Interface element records

(begin)

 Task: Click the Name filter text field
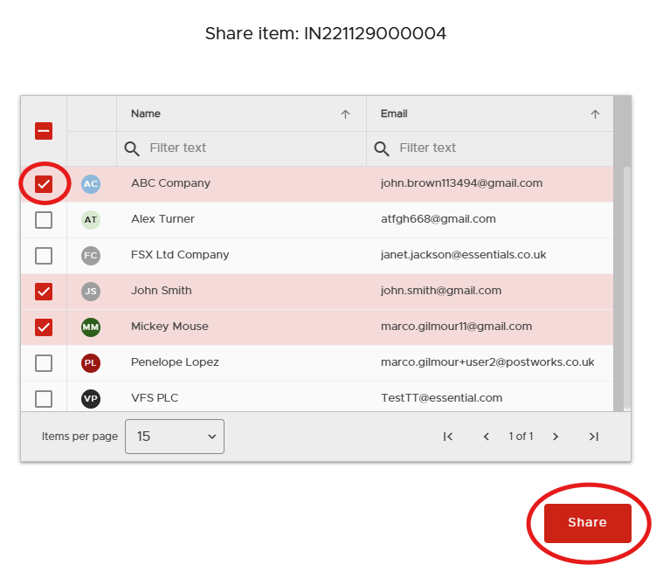[250, 148]
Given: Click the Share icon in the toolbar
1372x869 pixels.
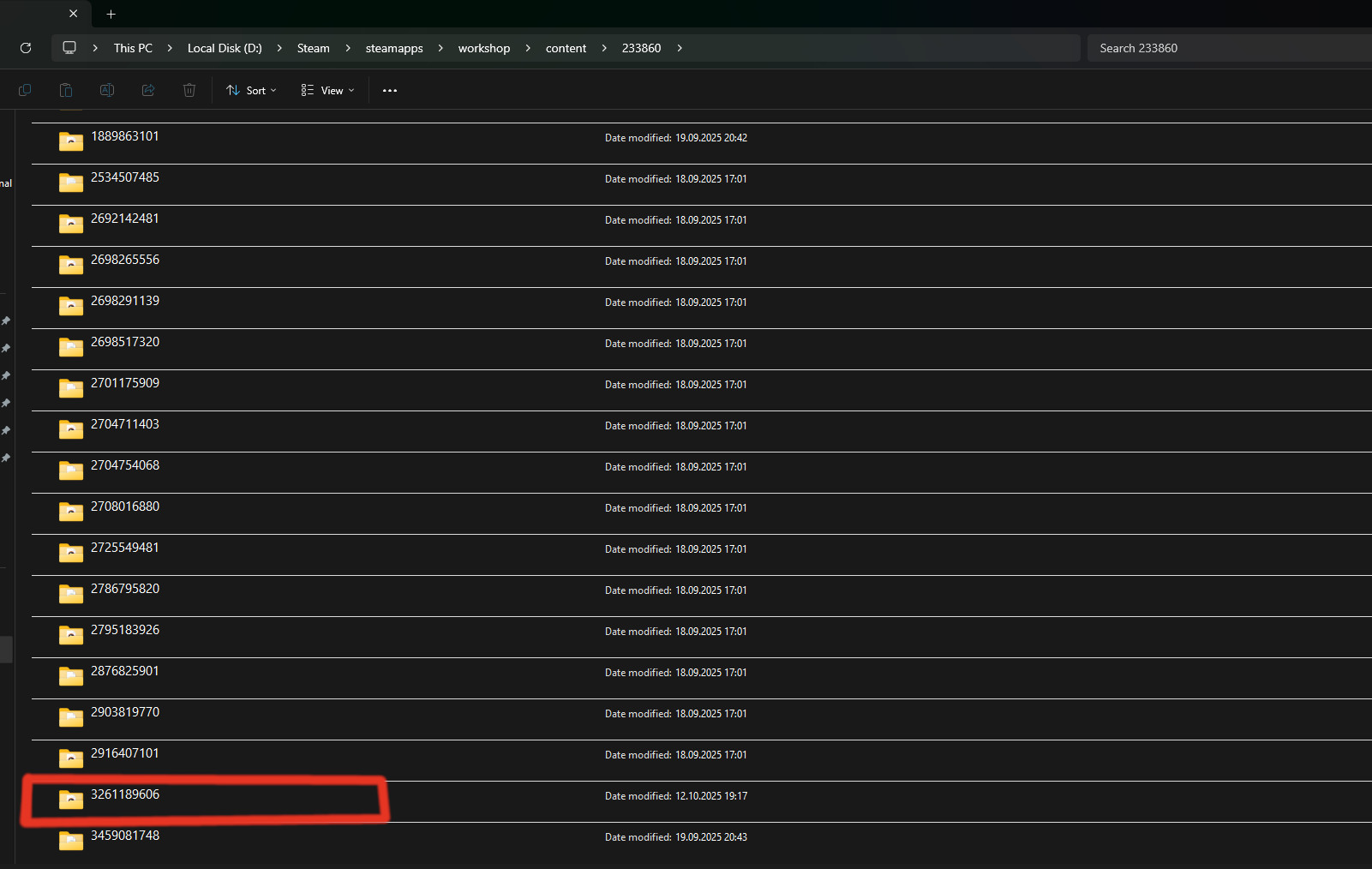Looking at the screenshot, I should pyautogui.click(x=148, y=90).
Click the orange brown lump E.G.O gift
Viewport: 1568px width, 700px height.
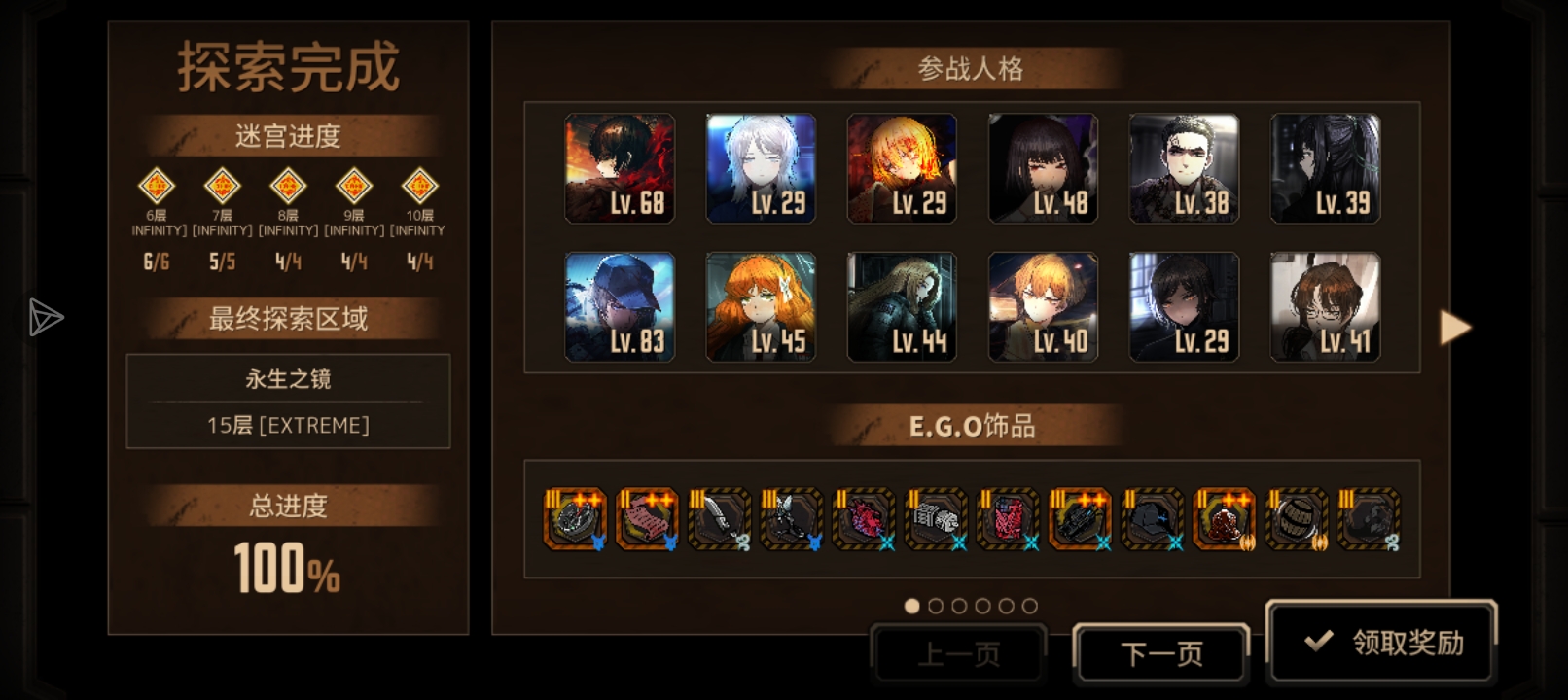tap(1224, 519)
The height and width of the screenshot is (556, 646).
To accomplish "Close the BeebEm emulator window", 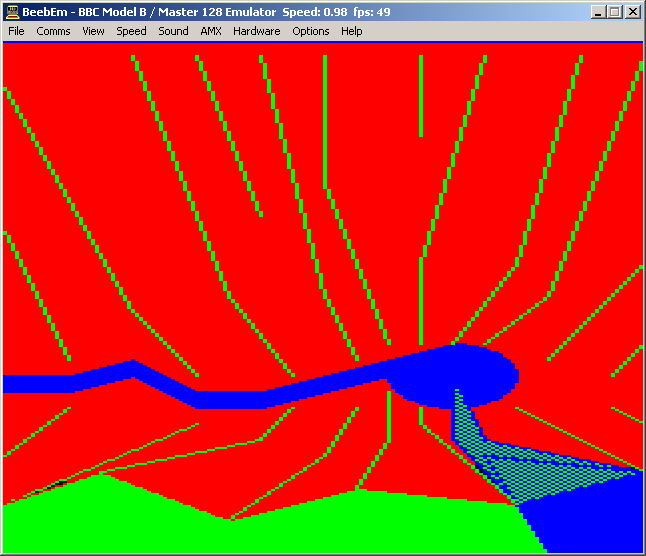I will pos(632,12).
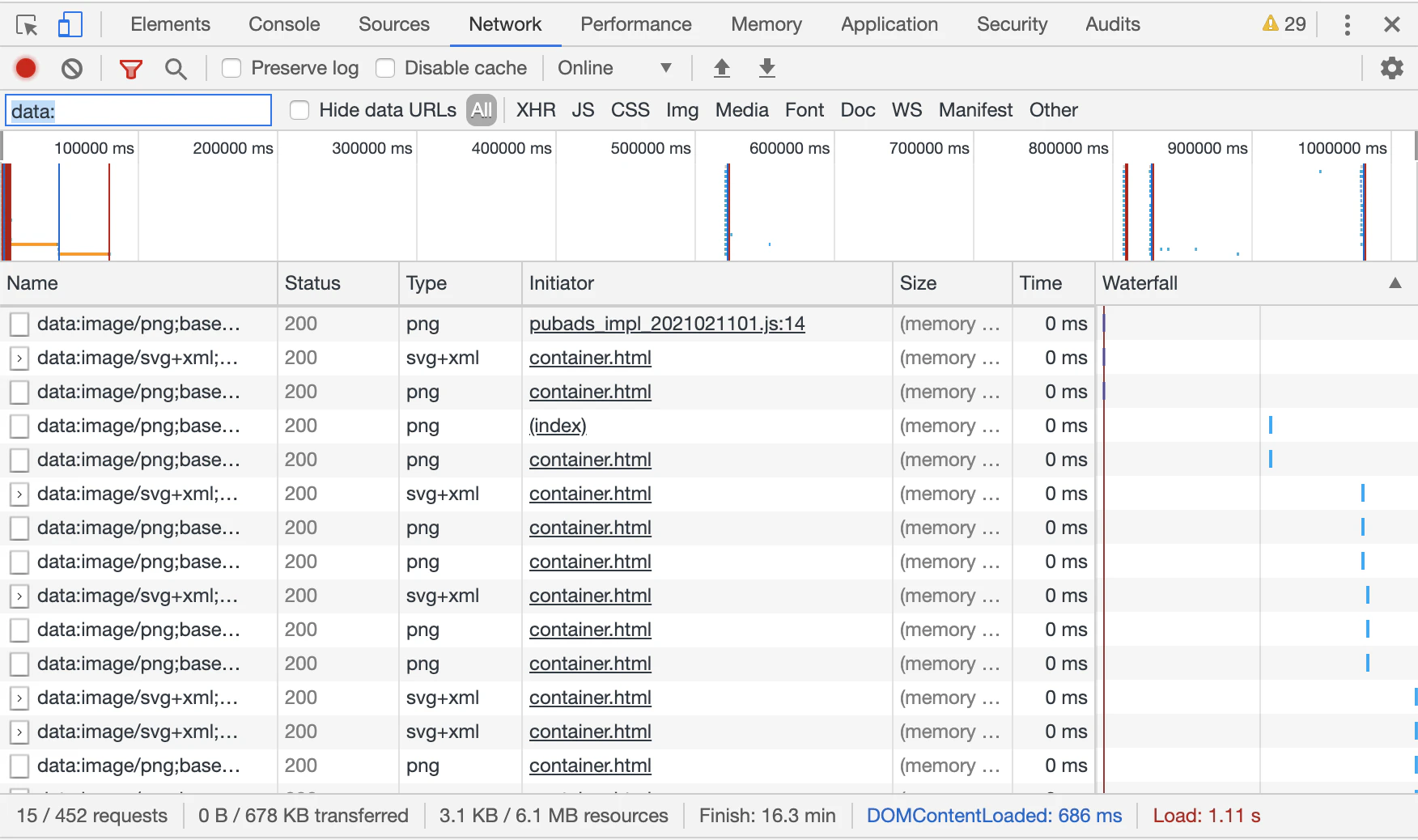This screenshot has height=840, width=1418.
Task: Click the export HAR download arrow icon
Action: click(767, 68)
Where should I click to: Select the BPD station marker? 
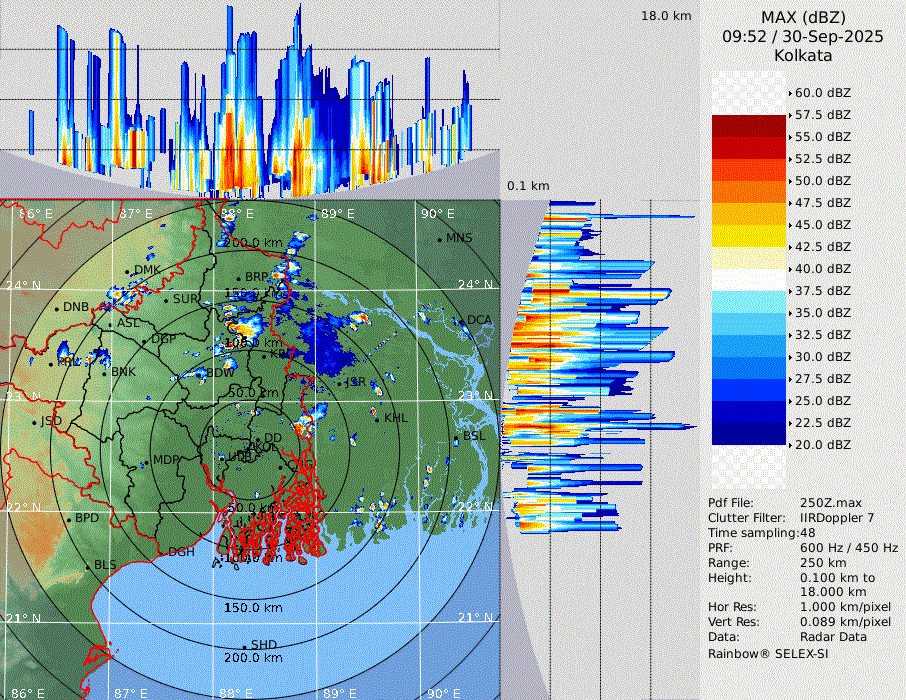click(x=69, y=519)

(end)

§ What to do
In the data, swap "toolbar" for "menu bar" in the lines from the one containing "Given: Click the Share icon in the toolbar" through the one containing "tap(1224, 519)", and leave the pictures out.

§ Solution for this problem
Given: Click the Share icon in the menu bar
1372x869 pixels.
Looking at the screenshot, I should pyautogui.click(x=148, y=90).
Click the orange brown lump E.G.O gift
Viewport: 1568px width, 700px height.
tap(1224, 519)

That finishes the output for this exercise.